| TASK INPUT |

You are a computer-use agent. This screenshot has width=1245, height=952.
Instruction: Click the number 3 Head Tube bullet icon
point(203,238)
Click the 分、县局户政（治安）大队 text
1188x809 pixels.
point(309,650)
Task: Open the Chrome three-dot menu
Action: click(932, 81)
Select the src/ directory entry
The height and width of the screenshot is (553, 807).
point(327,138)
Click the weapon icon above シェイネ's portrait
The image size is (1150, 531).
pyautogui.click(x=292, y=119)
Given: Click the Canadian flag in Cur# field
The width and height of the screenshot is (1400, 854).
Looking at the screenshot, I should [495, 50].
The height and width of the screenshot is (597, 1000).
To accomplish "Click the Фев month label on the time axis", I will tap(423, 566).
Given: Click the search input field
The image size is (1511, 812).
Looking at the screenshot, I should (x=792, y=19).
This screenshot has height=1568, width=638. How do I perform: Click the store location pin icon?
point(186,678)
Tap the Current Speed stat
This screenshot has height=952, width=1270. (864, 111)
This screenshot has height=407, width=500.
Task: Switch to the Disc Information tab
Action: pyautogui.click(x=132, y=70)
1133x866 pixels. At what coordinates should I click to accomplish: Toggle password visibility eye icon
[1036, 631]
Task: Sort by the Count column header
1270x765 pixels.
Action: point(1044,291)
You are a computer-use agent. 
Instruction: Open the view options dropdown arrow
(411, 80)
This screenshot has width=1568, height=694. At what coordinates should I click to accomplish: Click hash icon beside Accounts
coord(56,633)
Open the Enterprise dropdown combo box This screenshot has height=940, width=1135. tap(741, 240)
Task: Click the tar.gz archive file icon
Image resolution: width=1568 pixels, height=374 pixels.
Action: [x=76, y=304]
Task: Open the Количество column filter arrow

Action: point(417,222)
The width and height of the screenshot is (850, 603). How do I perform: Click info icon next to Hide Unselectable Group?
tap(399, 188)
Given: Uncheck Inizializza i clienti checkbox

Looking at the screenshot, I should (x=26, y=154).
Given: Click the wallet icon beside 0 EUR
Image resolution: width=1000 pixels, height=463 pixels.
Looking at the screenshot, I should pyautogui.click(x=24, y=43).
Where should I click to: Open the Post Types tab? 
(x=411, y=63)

| WHAT YOU ARE ASKED TO DO |
Substitute "Command" for every "Instruction" in the material above and copy the rest unchanged.

| EXERCISE RESPONSE |
You are a computer-use agent. This screenshot has width=1245, height=952.
Command: Click the number 3 Head Tube bullet icon
point(203,238)
Click the 分、县局户政（治安）大队 text
1188x809 pixels.
point(309,650)
Task: Open the Chrome three-dot menu
Action: click(932, 81)
Select the src/ directory entry
The height and width of the screenshot is (553, 807).
point(327,138)
Click the weapon icon above シェイネ's portrait
The image size is (1150, 531).
pyautogui.click(x=292, y=119)
Given: Click the Canadian flag in Cur# field
The width and height of the screenshot is (1400, 854).
Looking at the screenshot, I should [495, 50].
The height and width of the screenshot is (597, 1000).
To accomplish "Click the Фев month label on the time axis", I will tap(423, 566).
Given: Click the search input field
The image size is (1511, 812).
Looking at the screenshot, I should (x=792, y=19).
This screenshot has height=1568, width=638. How do I perform: Click the store location pin icon?
point(186,678)
Tap the Current Speed stat
This screenshot has height=952, width=1270. (864, 111)
This screenshot has height=407, width=500.
Task: Switch to the Disc Information tab
Action: pyautogui.click(x=132, y=70)
1133x866 pixels. At what coordinates should I click to accomplish: Toggle password visibility eye icon
[1036, 631]
Task: Sort by the Count column header
1270x765 pixels.
Action: point(1044,291)
You are a computer-use agent. 
Command: Open the view options dropdown arrow
(411, 80)
This screenshot has width=1568, height=694. At what coordinates should I click to accomplish: Click hash icon beside Accounts
coord(56,633)
Open the Enterprise dropdown combo box This screenshot has height=940, width=1135. tap(741, 240)
Task: Click the tar.gz archive file icon
Image resolution: width=1568 pixels, height=374 pixels.
Action: [x=76, y=304]
Task: Open the Количество column filter arrow

Action: point(417,222)
The width and height of the screenshot is (850, 603). How do I perform: Click info icon next to Hide Unselectable Group?
tap(399, 188)
Given: Uncheck Inizializza i clienti checkbox

Looking at the screenshot, I should (x=26, y=154).
Given: Click the wallet icon beside 0 EUR
Image resolution: width=1000 pixels, height=463 pixels.
Looking at the screenshot, I should pyautogui.click(x=24, y=43).
Where should I click to: Open the Post Types tab? 
(x=411, y=63)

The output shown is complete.